By Master Coach Rick Parcell

Partner & Program Creator at www.thebodycamp.com

If I give you a fish, you will eat for a day, but then you will need me again every day, or you’ll go out begging for someone else to give you the next fish!

Little_fish_in_handHere at www.thebodycamp.com, we would rather teach you how to fish. If you’re a good learner, and you learn how to fish, you will eat well for life. You also don’t have to depend on me, a top class retreat like www.thebodycamp.com or anyone else to feed you in the future.

Because of human nature and market pressures, the diet industry keeps prescribing meal plans. But their business plan is still based on the ideas of bad foods, forbidden foods, rigid food lists, foods to “never eat,” magic superfoods and strict diet rules.

I would rather let you make your own choices inside a structured but flexible framework.  If I do show you a sample meal plan (which I know most people will still want to see), I will explain that it’s only an example of how I might eat, or how other people successful at body transformation eat, not a rigid prescription for you.  I would tell you that I want you to learn how to create your own meal plans, and I’m simply showing you samples as idea starters.

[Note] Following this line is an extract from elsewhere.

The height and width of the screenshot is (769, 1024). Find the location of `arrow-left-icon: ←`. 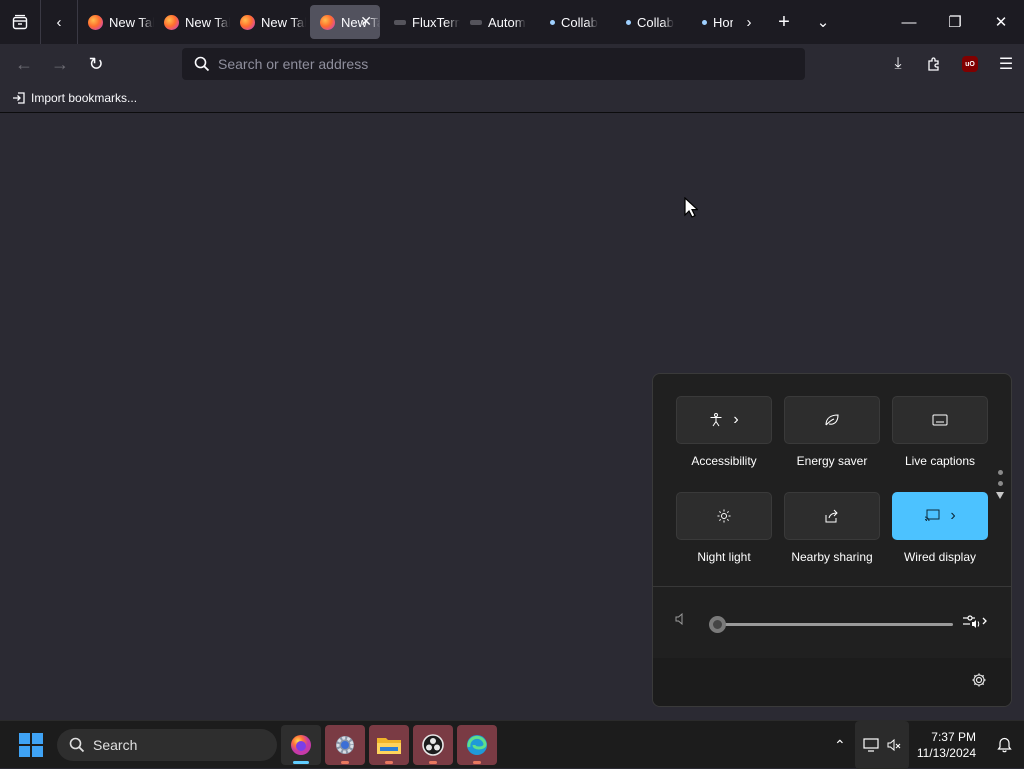

arrow-left-icon: ← is located at coordinates (24, 64).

Bottom line, here is how a meal plan can be flexible: You create and customize your own natural nutrition plan!

Creating your own meal plans also aligns with what psychology research says about autonomy and self-motivation.

If you feel you had a hand in the process of creating your own program (you don’t feel like it was passed down from a diet dictator) you’ll be more self-motivated and more likely to make the changes a lasting part of your lifestyle. That’s because autonomy (your freedom of choice) is linked to intrinsic motivation. This is yet another reason why flexible dieting works, and it has not been discussed nearly enough yet.

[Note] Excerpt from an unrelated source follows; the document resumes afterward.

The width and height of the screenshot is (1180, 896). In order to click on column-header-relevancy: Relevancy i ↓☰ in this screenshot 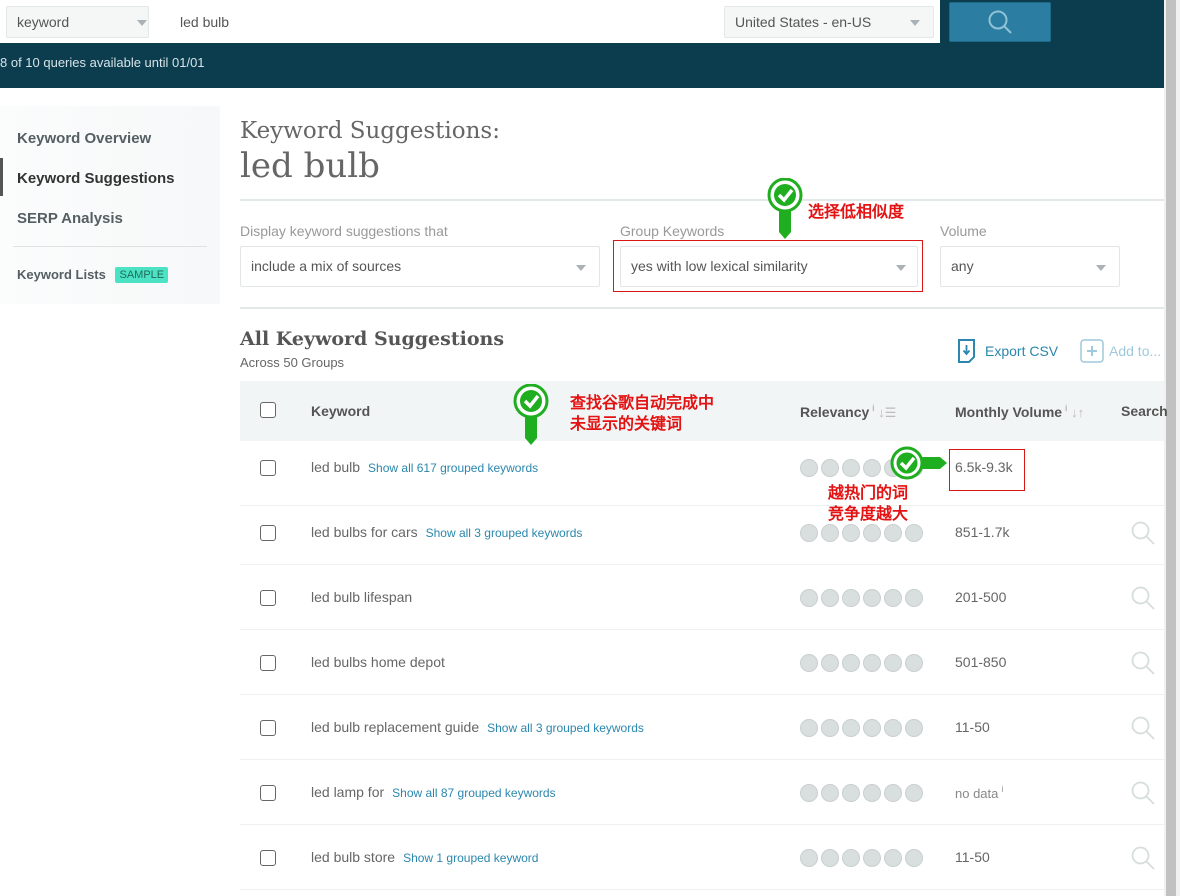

Here’s another reason why working off a daily meal plan can work: Who says you have to follow the same meal plan every day?

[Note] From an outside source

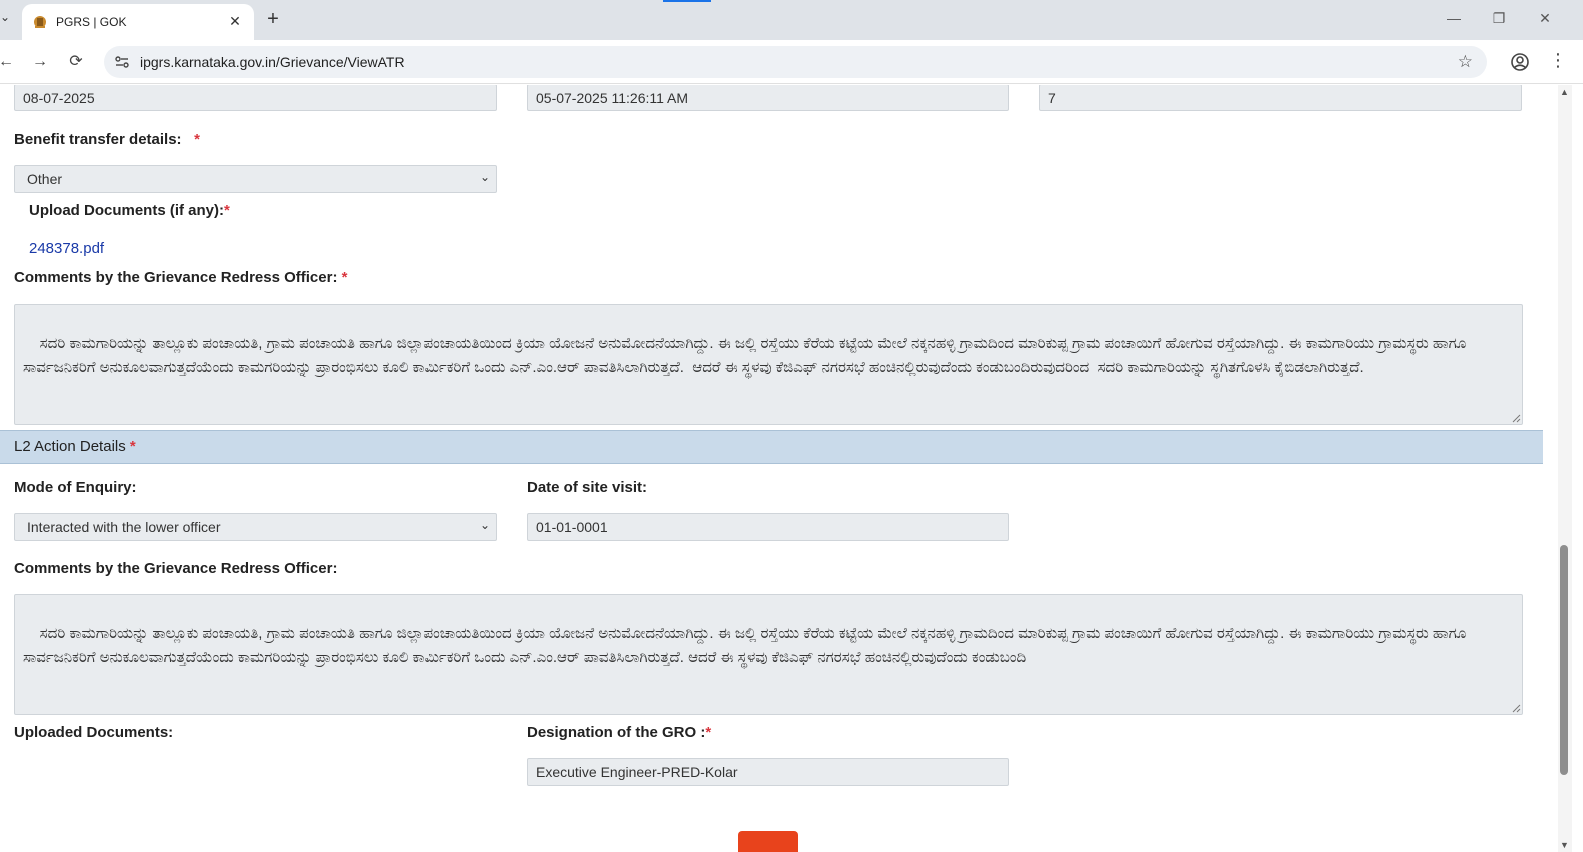 Image resolution: width=1583 pixels, height=852 pixels. Describe the element at coordinates (1466, 62) in the screenshot. I see `bookmark-star-icon: ☆` at that location.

Granted, I follow the same meal plan every day, more or less, but that’s my choice. I have personal reasons I do that, and there’s also science saying it can help with fat loss. If you don’t want to eat the same thing every day, you don’t have to. Make two meal plans.  Make three! Make seven, if you really want to, but you don’t need many. I’ve seen diet books with 12 weeks worth of different daily meal plans. Who in the world buys a diet book and eats exactly what someone else prescribed for 84 days? However, if you simply have two or three meal plans that you created, and you rotate them, that is enough variety to make most people happy. If you have three meal plans with five meals each, that’s fifteen different meals you could rotate!

For those freestyle-loving people, you can make substitutions off one meal plan – food by food or meal by meal. With the right meal plan template, it’s easy. Suppose oatmeal, a banana and scrambled eggs is on your breakfast meal plan, but you don’t want oatmeal yet again this morning.  If you understand nutrition, like we do at www.thebodycamp.com, you know that all you have to do is swap one food with a different food from the same group and your calories and macros for the day will automatically be all good.

Lets suppose you were eating ½ cup (40g) of oatmeal. That’s 150 calories.  If you swap for 2 slices of Ezekiel bread toast that’s 160 calories. Close enough – you’re done! What could be easier than swapping starchy carb for starchy carb or protein for protein?  This isn’t rocket science and it isn’t new. In fact, good dieticians have been teaching food exchange systems for as long as I can remember. This is simple stuff! It’s only hard if you make it so by accepting the wrong (rigid) rules or trying to micromanage.

Why following a structured, yet flexible meal plan is the most powerful nutrition strategy.

There are things I’ve changed my mind about over the years, but nothing will ever dissuade me from my belief that working from a daily meal plan is a great way to transform your body and health. You don’t have to adopt rigid rules. If you are paleo, go ahead, follow paleo rules. If you are vegan, follow vegan rules. If you are gluten intolerant, follow gluten intolerant rules. If you are low carb, follow your brand of low carb rules.  These things don’t matter when creating meal plans.  What matters is that you do create a meal plan and follow it.

There are things I’ve changed my mind about over the years – but nothing will ever dissuade me from my belief that working from a daily meal plan is a great way to transform your body and health.

When you create your own meal plan, it’s yours, and that makes it flexible to begin with. It’s flexible if you learn how to make changes for day to day variety. It’s flexible if you learn how to make food or meal exchanges on the go. If you eat mostly healthy, natural foods but leave room for your favorite foods and treats on special occasions by earning them with a great workout, it works!